• What the task requires:
Each entry has to be reproduced in full, exactly as given.

Data items:
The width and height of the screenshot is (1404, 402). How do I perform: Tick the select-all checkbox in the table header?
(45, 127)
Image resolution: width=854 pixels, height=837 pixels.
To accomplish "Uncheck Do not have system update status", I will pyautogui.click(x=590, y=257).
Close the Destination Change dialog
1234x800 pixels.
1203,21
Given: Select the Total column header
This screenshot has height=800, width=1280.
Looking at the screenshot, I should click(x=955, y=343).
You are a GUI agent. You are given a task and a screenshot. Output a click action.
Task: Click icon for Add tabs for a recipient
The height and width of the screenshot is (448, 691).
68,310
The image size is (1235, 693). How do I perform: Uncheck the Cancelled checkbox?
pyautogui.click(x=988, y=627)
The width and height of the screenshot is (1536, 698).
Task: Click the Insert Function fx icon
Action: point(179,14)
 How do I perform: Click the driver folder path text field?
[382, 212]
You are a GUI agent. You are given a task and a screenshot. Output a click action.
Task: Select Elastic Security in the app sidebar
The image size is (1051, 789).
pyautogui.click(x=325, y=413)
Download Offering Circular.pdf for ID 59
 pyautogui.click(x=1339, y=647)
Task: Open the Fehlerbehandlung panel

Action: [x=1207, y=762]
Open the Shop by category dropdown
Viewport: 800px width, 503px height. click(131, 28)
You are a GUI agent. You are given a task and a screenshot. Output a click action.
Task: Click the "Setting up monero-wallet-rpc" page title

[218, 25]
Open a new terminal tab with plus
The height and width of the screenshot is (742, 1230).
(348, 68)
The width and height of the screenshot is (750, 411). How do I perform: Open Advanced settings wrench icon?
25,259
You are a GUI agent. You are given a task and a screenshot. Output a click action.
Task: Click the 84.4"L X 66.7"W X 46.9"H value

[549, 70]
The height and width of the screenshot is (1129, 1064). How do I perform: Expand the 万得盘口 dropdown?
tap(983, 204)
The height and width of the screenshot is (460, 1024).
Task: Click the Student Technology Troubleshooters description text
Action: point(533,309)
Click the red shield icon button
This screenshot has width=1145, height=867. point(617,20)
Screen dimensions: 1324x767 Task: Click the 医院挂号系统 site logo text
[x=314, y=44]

• Solution for this problem:
The width and height of the screenshot is (1404, 402). How do I perform: Tick the select-all checkbox in the table header?
(45, 127)
Image resolution: width=854 pixels, height=837 pixels.
To accomplish "Uncheck Do not have system update status", I will pyautogui.click(x=590, y=257).
Close the Destination Change dialog
1234x800 pixels.
1203,21
Given: Select the Total column header
This screenshot has height=800, width=1280.
Looking at the screenshot, I should click(x=955, y=343).
You are a GUI agent. You are given a task and a screenshot. Output a click action.
Task: Click icon for Add tabs for a recipient
The height and width of the screenshot is (448, 691).
68,310
The image size is (1235, 693). How do I perform: Uncheck the Cancelled checkbox?
pyautogui.click(x=988, y=627)
The width and height of the screenshot is (1536, 698).
Task: Click the Insert Function fx icon
Action: point(179,14)
 How do I perform: Click the driver folder path text field?
[382, 212]
You are a GUI agent. You are given a task and a screenshot. Output a click action.
Task: Select Elastic Security in the app sidebar
The image size is (1051, 789).
pyautogui.click(x=325, y=413)
Download Offering Circular.pdf for ID 59
 pyautogui.click(x=1339, y=647)
Task: Open the Fehlerbehandlung panel

Action: [x=1207, y=762]
Open the Shop by category dropdown
Viewport: 800px width, 503px height. click(131, 28)
You are a GUI agent. You are given a task and a screenshot. Output a click action.
Task: Click the "Setting up monero-wallet-rpc" page title

[218, 25]
Open a new terminal tab with plus
The height and width of the screenshot is (742, 1230).
(348, 68)
The width and height of the screenshot is (750, 411). How do I perform: Open Advanced settings wrench icon?
25,259
You are a GUI agent. You are given a task and a screenshot. Output a click action.
Task: Click the 84.4"L X 66.7"W X 46.9"H value

[549, 70]
The height and width of the screenshot is (1129, 1064). How do I perform: Expand the 万得盘口 dropdown?
tap(983, 204)
The height and width of the screenshot is (460, 1024).
Task: Click the Student Technology Troubleshooters description text
Action: point(533,309)
Click the red shield icon button
This screenshot has width=1145, height=867. point(617,20)
Screen dimensions: 1324x767 Task: Click the 医院挂号系统 site logo text
[x=314, y=44]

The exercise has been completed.